__Work order__. Go through the following data and transcribe exactly the stretch of lines from the one holding "This screenshot has height=496, width=573." to the one holding "The width and height of the screenshot is (665, 481).", both included.

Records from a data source

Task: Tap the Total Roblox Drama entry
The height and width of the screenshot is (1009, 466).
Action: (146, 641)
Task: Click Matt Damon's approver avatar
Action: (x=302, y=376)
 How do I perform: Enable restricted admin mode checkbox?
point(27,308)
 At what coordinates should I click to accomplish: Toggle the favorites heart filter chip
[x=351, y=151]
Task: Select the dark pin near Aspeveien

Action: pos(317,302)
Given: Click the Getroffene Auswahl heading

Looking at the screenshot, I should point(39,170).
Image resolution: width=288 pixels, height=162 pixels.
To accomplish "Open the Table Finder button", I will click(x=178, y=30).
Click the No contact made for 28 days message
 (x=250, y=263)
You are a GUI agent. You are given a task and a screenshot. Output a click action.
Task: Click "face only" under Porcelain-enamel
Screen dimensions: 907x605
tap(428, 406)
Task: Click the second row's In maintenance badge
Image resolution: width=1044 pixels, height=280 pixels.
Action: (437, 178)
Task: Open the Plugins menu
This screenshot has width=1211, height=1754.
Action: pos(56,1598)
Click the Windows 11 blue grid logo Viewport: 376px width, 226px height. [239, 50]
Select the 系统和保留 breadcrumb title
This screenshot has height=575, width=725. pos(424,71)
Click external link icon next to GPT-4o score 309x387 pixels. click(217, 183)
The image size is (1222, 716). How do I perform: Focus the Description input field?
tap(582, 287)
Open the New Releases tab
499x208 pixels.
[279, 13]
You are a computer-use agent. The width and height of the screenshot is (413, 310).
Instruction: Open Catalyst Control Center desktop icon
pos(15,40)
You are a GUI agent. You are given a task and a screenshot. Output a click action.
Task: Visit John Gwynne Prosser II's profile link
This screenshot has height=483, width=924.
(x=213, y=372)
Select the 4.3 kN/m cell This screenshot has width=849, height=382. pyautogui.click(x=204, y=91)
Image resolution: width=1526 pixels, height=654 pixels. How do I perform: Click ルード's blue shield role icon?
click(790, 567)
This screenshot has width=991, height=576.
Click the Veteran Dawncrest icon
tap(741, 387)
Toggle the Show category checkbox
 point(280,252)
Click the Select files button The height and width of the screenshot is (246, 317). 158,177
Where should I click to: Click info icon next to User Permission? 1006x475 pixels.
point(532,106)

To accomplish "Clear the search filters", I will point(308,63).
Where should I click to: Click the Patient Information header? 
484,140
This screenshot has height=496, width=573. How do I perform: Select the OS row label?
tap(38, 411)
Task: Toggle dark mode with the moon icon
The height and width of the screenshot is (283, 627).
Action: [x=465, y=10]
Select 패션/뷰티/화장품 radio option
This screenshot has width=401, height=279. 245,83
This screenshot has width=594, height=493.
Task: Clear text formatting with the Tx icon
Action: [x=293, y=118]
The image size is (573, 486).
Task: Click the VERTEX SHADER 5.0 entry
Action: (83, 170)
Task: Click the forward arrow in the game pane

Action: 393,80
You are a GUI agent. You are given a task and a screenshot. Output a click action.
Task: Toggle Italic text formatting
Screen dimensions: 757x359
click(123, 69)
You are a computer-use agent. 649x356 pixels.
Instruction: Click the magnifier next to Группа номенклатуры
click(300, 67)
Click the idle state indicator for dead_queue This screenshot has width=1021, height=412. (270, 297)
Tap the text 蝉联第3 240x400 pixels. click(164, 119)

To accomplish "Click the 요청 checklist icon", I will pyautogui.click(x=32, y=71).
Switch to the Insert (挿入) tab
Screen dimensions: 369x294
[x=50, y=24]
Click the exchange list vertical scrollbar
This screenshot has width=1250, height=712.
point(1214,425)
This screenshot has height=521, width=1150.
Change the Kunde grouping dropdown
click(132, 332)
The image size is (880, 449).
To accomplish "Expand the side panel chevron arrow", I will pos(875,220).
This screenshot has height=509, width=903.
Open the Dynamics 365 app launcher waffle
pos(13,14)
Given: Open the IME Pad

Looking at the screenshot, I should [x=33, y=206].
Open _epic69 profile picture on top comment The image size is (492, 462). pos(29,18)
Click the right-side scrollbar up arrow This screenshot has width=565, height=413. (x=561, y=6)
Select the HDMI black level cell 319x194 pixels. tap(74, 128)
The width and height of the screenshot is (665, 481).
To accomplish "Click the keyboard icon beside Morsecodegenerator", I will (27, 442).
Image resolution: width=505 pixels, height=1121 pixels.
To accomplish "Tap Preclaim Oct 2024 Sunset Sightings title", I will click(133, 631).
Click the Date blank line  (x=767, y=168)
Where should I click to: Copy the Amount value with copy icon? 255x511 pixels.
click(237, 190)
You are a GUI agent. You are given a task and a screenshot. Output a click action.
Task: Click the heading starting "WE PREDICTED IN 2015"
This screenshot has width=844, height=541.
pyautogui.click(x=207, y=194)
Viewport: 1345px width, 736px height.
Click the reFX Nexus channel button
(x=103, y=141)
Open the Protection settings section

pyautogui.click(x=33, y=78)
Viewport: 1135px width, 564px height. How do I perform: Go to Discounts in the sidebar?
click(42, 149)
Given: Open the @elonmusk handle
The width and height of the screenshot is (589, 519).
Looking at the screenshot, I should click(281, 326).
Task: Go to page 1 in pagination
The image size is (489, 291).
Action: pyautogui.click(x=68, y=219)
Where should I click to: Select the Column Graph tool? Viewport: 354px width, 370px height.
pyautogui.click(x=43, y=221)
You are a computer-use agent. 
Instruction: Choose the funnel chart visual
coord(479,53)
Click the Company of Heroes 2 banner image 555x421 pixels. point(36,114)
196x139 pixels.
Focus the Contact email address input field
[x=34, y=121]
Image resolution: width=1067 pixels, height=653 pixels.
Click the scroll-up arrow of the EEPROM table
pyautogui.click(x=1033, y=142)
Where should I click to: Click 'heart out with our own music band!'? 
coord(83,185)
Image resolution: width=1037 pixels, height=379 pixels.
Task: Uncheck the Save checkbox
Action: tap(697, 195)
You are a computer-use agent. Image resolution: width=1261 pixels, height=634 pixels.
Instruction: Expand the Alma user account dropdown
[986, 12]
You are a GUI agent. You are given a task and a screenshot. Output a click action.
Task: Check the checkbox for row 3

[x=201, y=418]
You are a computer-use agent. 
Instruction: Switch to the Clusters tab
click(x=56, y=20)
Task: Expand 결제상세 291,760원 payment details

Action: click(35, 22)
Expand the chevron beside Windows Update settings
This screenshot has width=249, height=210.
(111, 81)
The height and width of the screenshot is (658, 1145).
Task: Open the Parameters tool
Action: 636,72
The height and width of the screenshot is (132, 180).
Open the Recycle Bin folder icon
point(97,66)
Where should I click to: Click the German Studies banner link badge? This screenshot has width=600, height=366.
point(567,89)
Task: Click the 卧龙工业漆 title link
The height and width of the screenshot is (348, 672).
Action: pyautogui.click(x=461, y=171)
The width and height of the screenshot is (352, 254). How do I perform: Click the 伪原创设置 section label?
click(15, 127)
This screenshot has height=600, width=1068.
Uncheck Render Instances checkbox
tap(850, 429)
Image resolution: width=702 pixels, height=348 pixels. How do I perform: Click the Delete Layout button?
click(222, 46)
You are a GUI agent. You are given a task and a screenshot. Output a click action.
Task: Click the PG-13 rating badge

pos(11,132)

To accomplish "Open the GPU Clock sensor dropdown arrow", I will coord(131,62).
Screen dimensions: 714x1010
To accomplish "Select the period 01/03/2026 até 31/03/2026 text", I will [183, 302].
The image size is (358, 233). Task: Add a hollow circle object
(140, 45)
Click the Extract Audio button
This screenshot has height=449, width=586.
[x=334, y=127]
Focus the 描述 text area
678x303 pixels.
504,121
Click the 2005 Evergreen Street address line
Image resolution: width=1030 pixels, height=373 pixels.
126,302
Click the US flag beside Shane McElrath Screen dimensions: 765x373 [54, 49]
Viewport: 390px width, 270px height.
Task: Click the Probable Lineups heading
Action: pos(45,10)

__Task response__.
This screenshot has height=496, width=573. How do I perform: Select the OS row label?
tap(38, 411)
Task: Toggle dark mode with the moon icon
The height and width of the screenshot is (283, 627).
Action: [x=465, y=10]
Select 패션/뷰티/화장품 radio option
This screenshot has width=401, height=279. 245,83
This screenshot has width=594, height=493.
Task: Clear text formatting with the Tx icon
Action: [x=293, y=118]
The image size is (573, 486).
Task: Click the VERTEX SHADER 5.0 entry
Action: (83, 170)
Task: Click the forward arrow in the game pane

Action: 393,80
You are a GUI agent. You are given a task and a screenshot. Output a click action.
Task: Toggle Italic text formatting
Screen dimensions: 757x359
click(123, 69)
You are a computer-use agent. 649x356 pixels.
Instruction: Click the magnifier next to Группа номенклатуры
click(300, 67)
Click the idle state indicator for dead_queue This screenshot has width=1021, height=412. (270, 297)
Tap the text 蝉联第3 240x400 pixels. click(164, 119)

To accomplish "Click the 요청 checklist icon", I will pyautogui.click(x=32, y=71).
Switch to the Insert (挿入) tab
Screen dimensions: 369x294
[x=50, y=24]
Click the exchange list vertical scrollbar
This screenshot has width=1250, height=712.
point(1214,425)
This screenshot has height=521, width=1150.
Change the Kunde grouping dropdown
click(132, 332)
The image size is (880, 449).
To accomplish "Expand the side panel chevron arrow", I will pos(875,220).
This screenshot has height=509, width=903.
Open the Dynamics 365 app launcher waffle
pos(13,14)
Given: Open the IME Pad

Looking at the screenshot, I should [x=33, y=206].
Open _epic69 profile picture on top comment The image size is (492, 462). pos(29,18)
Click the right-side scrollbar up arrow This screenshot has width=565, height=413. (x=561, y=6)
Select the HDMI black level cell 319x194 pixels. tap(74, 128)
The width and height of the screenshot is (665, 481).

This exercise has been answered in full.